На другом конце планеты расцвет боди-хоррора символизирует японское аниме «Акира», сюжет которого рассказывает о группе одарённых подростков, живущих в декорациях постапокалиптического Токио. Благодаря изнурительной работе художников, которые рисовали тысячи раскадровок для каждой сцены, анимационная телесность в «Акире» ощущается тревожнее даже самых реалистичных спецэффектов. Зрительский успех «Акиры» породил гения Синьи Цукамото, который выпустил техногенный боди-хоррор «Тэцуо: Железный человек», удостоившись сравнений с Линчем и Кроненбергом.

Ренессанс боди-хоррора: 00–20-е годы

«Побудь в моей шкуре» (2013), кадр: A24

После заметного затишья и кризиса жанра в 90-х стало окончательно понятно, что боди-хоррору просто необходима иная интерпретация. Новая эпоха кинематографа требовала большей изобретательности и свежих смыслов, становление психологии как науки задавало свои тенденции. Первым, кто отличился, как ни странно, стал опять канадец — Джон Фоусет, снявший подростковый боди-хоррор «Оборотни» (2005), в котором телесные метаморфозы становятся метафорой подросткового возраста и сопряжённых с ним гормональных взрывов. Потеря девственности и принятие взрослеющего тела — ведущие мотивы фильма ужасов «Сырое» Жюлии Дюкурно, в котором девушка-веганка начинает есть мясо, чтобы адаптироваться к сверстникам, постепенно переходя от животной плоти к человеческой. Дюкурно сравнивает хищные инстинкты главной героини с пробудившимся либидо, обещая страстное, но опасное приключение в мире неизведанных удовольствий. Исследование хищной природы женщины также проводит британец Джонатан Глейзер в авторском боди-хорроре «Побудь в моей шкуре».

Настоящей жемчужиной в мире боди-хорроров взросления можно назвать картину «Монстр в шкафу» (2015) канадского постановщика Стивена Данна, в котором неприятие собственной сексуальности становится катализатором внутреннего чувства вины главного героя, вытаскивающего из живота длинный металлический стержень.

Победа боди-хоррора «Титан» (2020) на Каннском кинофестивале символизировала ренессанс жанра, который уже не так неразрывно связан с темой сексуальности. Связь между либидо и телесным хоррором очевидна, поскольку и тот и другой использует человеческое тело как форму самовыражения. С социальными конструкциями работать сложнее, поскольку их абстрактность тяжело интерпретировать через биологические трансформации.

«Титан» (2021), кадр: Diaphana Distribution

«Субстанция» (2024), кадр: MUBI

Тем не менее режиссёр «Титана» Жюлия Дюкурно предпринимает успешную попытку поиграть в фильме с гендерными стереотипами.
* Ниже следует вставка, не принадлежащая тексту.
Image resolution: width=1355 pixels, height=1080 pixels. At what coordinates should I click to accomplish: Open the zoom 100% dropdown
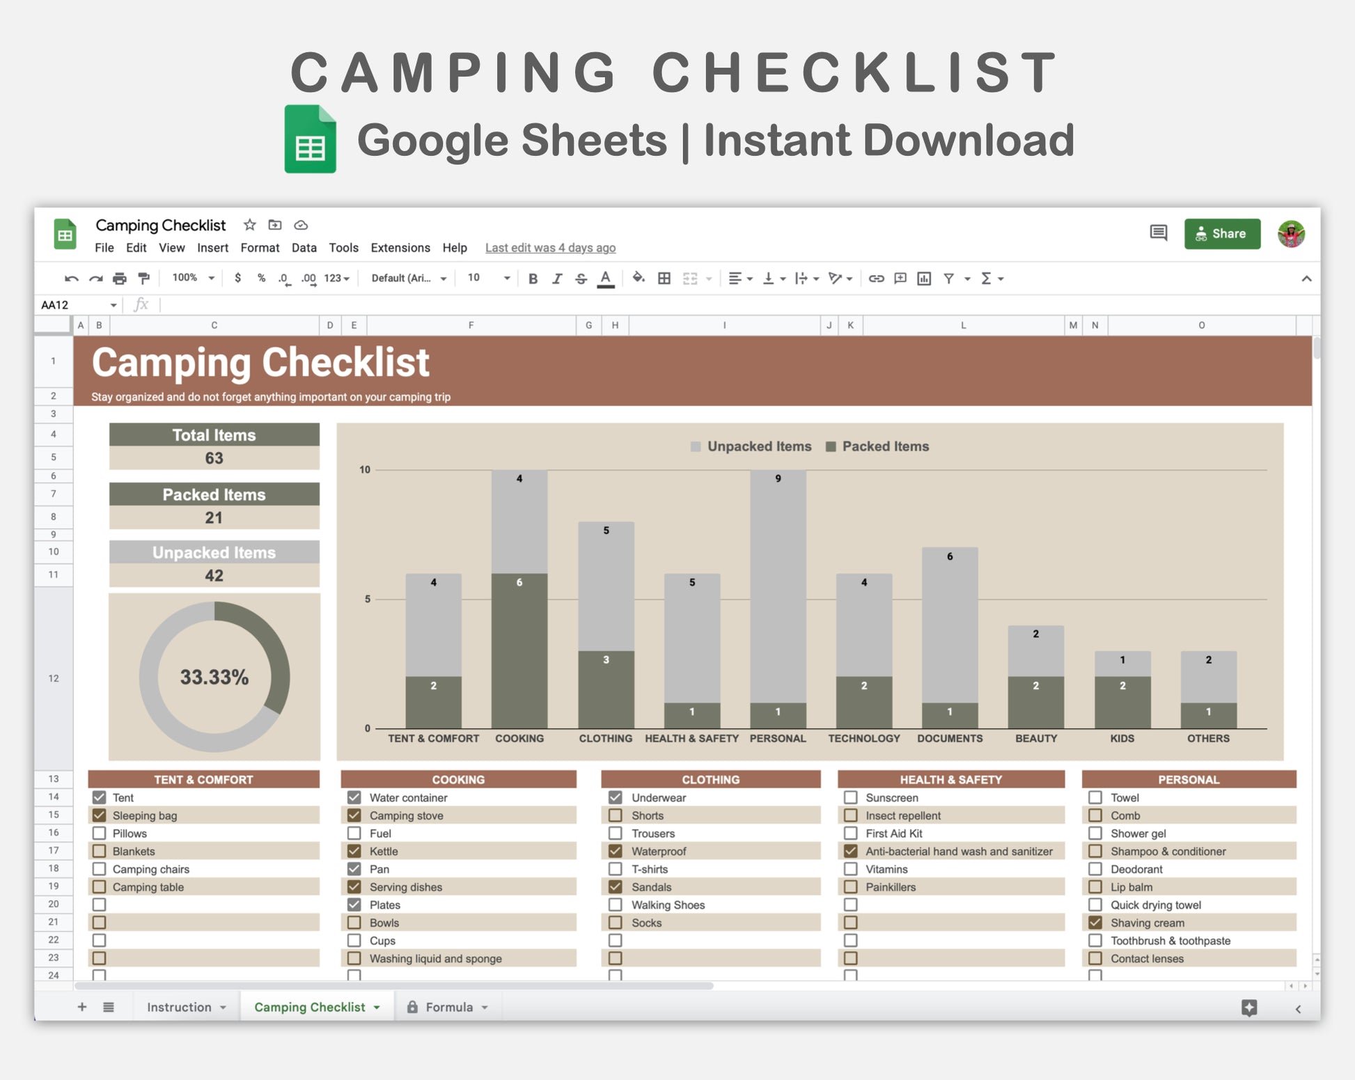click(x=193, y=278)
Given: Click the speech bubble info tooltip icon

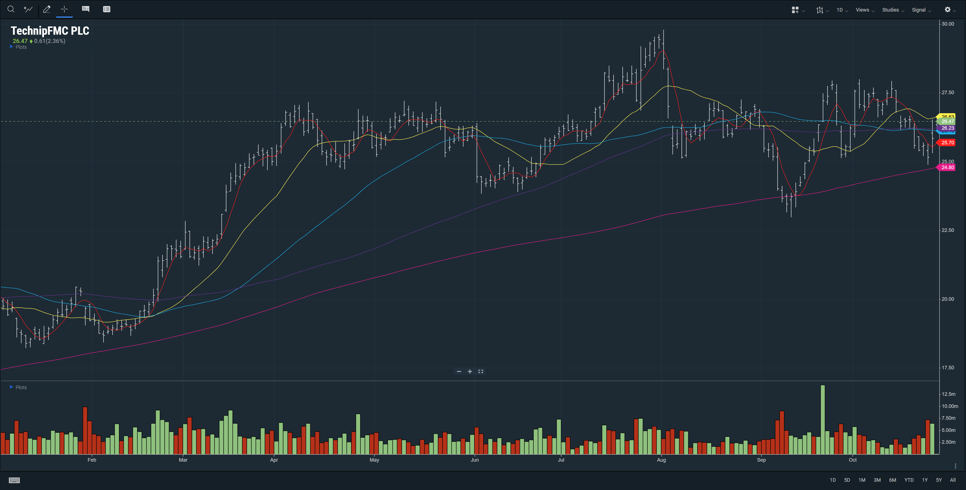Looking at the screenshot, I should (86, 9).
В центре сюжета «Титана» — танцовщица Алисия с металлической пластиной в голове, которая страдает чем-то вроде механофилии, её тянет к автомобилям. Она не идентифицирует себя как человека и отвергает любую связь с физическим телом. Подобные переживания соответствуют гендерной дисфории, симптому несоответствия сознания и физического пола, знакомого людям, совершившим транспереход. Тем не менее говорить, что «Титан» является метафорой трансперехода, было бы слишком опрометчиво, Дюкурно лишь показывает ужасающую природу гендерных ограничений. Контрастным воплощением боди-хоррора становится персонаж Винсента, который пытается достигнуть нереалистичных стандартов красоты мужского тела. Винсент постоянно вводит себе стероиды, они делают его тело не мускулистым, а деформированным. И Алисия, и Винсент в какой-то степени являются жертвами токсичной гендерной социализации, провоцирующей в человеке ненависть к самому себе.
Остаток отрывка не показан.